My five-year-old Grand is my ride-around town partner for drive-thru services. After making stops at the bank and the library, Micah and I went to the drugstore. When I saw several cars in line, I thought the wait might be longer than Micah’s patience so I suggested that I take him home and I’d pick up my prescriptions later.
“But Gran,” he said, “I want a sucker.”
“Micah, I don’t think they have suckers,” I said.
“Why?” Micah asked. I hope this question stays in his vocabulary forever and it always deserves an answer.
“Every drive -thru doesn’t offer suckers,” I said.
“Oh. If they do, can I have one?” His hope for a sucker encouraged me to line up behind three cars.
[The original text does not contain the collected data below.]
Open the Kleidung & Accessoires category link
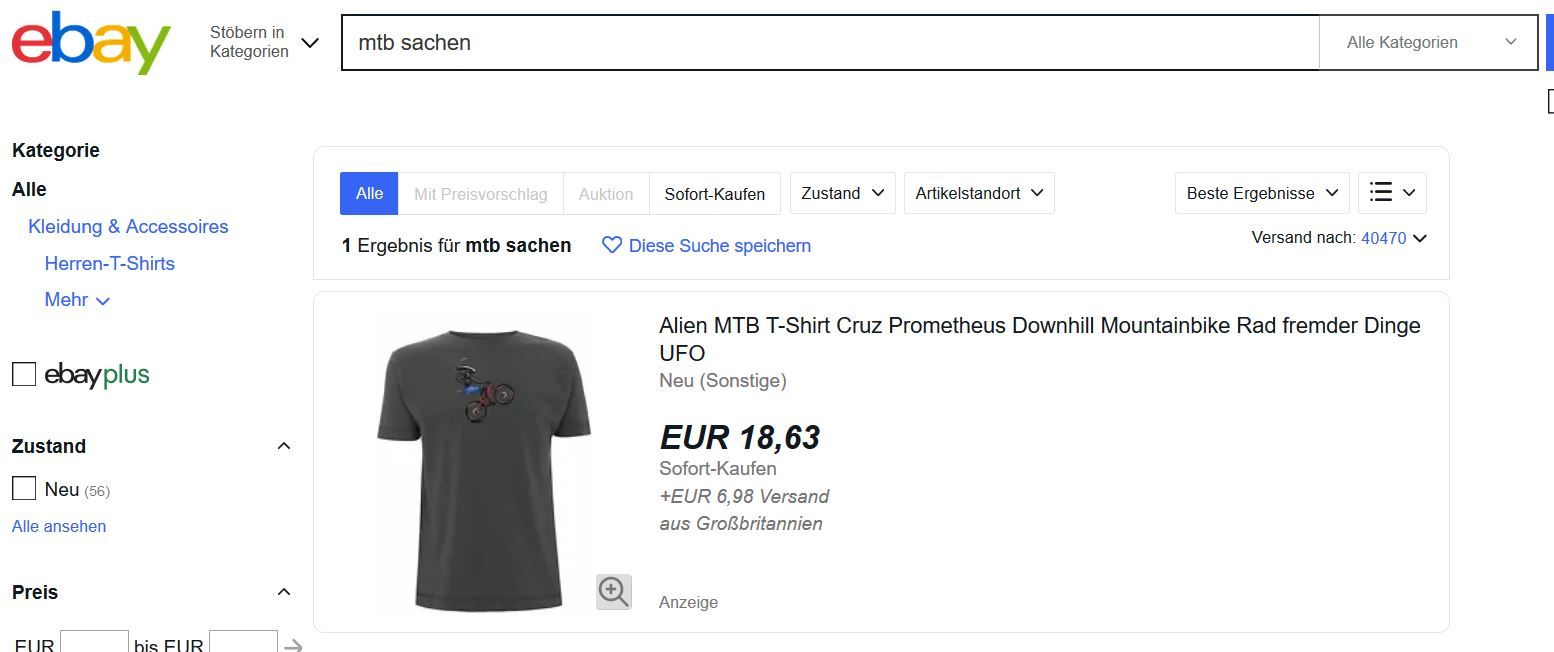The image size is (1554, 652). click(128, 226)
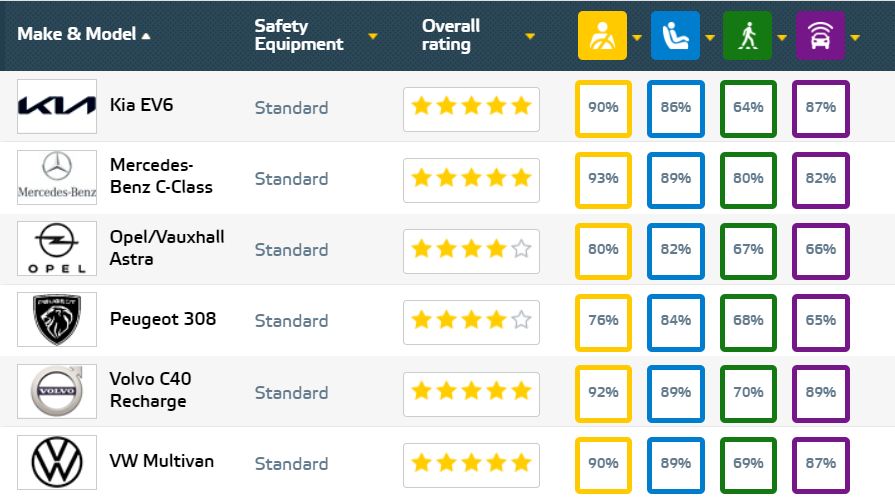
Task: Open the Peugeot 308 model link
Action: (162, 320)
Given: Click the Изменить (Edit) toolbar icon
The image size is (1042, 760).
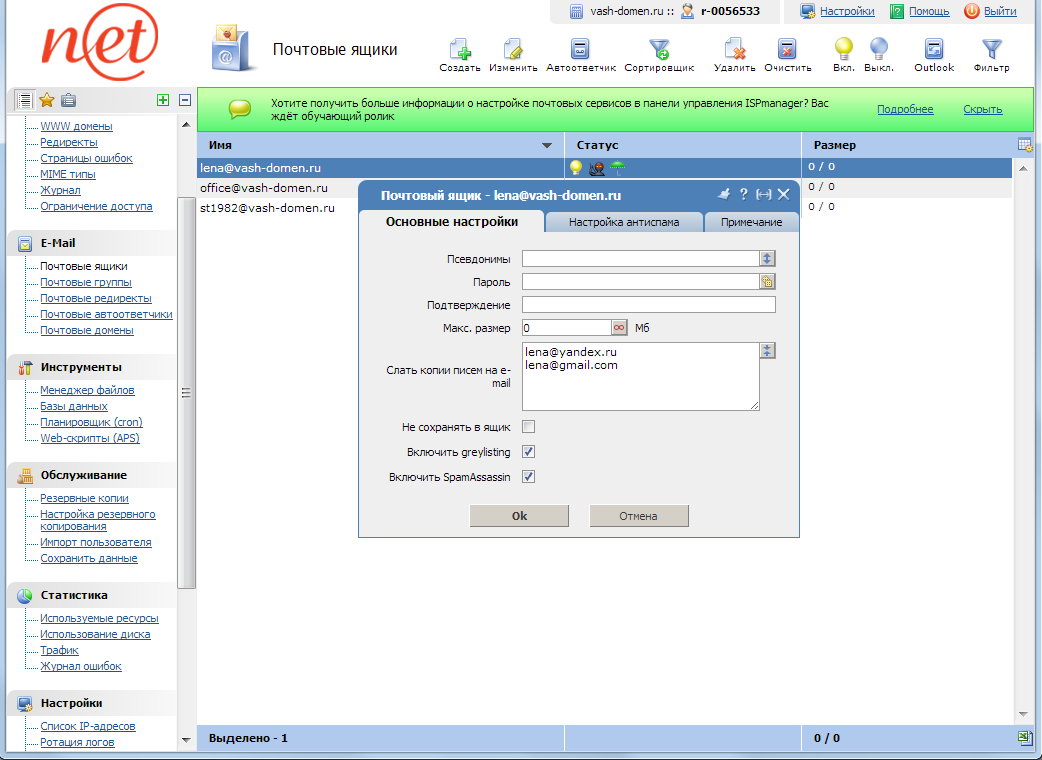Looking at the screenshot, I should 513,50.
We sat quietly for a minute and then Micah asked, “Will you ask for six?”
“Six? Why six?”
“For my brother and sisters. Wait! that’s not right!” And then he began a ten-minute monologue, with many pauses, that required few responses. Micah named his siblings. “I need one for Lucy. For Annabel. For me. Is that three? Did I say Elsie? For Elsie. How many is that? Four? Samuel probably doesn’t care. That’s right. I need four.” He had named his older siblings from youngest to oldest.
“But if they only give you three, they’re for Lucy and Annabel and me. What if they only give you two? That’ll be for Lucy and me.”
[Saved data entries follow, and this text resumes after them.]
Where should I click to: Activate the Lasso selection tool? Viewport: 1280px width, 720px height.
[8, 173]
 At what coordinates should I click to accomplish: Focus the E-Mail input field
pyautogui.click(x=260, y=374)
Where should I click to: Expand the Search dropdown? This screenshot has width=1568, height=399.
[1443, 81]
“Gran, do you like suckers?” I do. “So maybe they’ll give you one if you ask.”
“What if they give you only one? I’ll eat it real fast before we get to my house. Wonder what kind they have? I like every kind. It doesn’t matter what kind they have.”
Finally, it was my turn at the window. Micah sat right behind me in my van. I rolled his and my windows down; he stuck his head out the open window. After hearing my name and birthdate, the pharmacy clerk turned her back to us and I whispered, “I don’t see any suckers.”
Micah said, “Me, either, but maybe they’re hidden.” I wasn’t surprised when the clerk said hello to Micah, but didn’t offer a sucker. No, she didn’t have suckers.
The clerk handed me my prescription and said, “You two have a good day.”
As we drove away from the store, Micah said, “That’s okay, Gran. I didn’t really need a sucker and nobody else will know that she didn’t give us any. Don’t tell them.”
A lump rose in my throat. My grandmother impulse was to buy a bag of suckers, but I didn’t. And I didn’t go to my house and get four suckers out of my chewing gum and sucker stash.
Micah had accepted a disappointment, a seemingly small one. Would it help him accept larger ones? And what about not telling his brothers and sisters? He protected them from disappointment.
My ride-around-town Grand is learning some life lessons that are learned through experience. And I thought we were only running errands.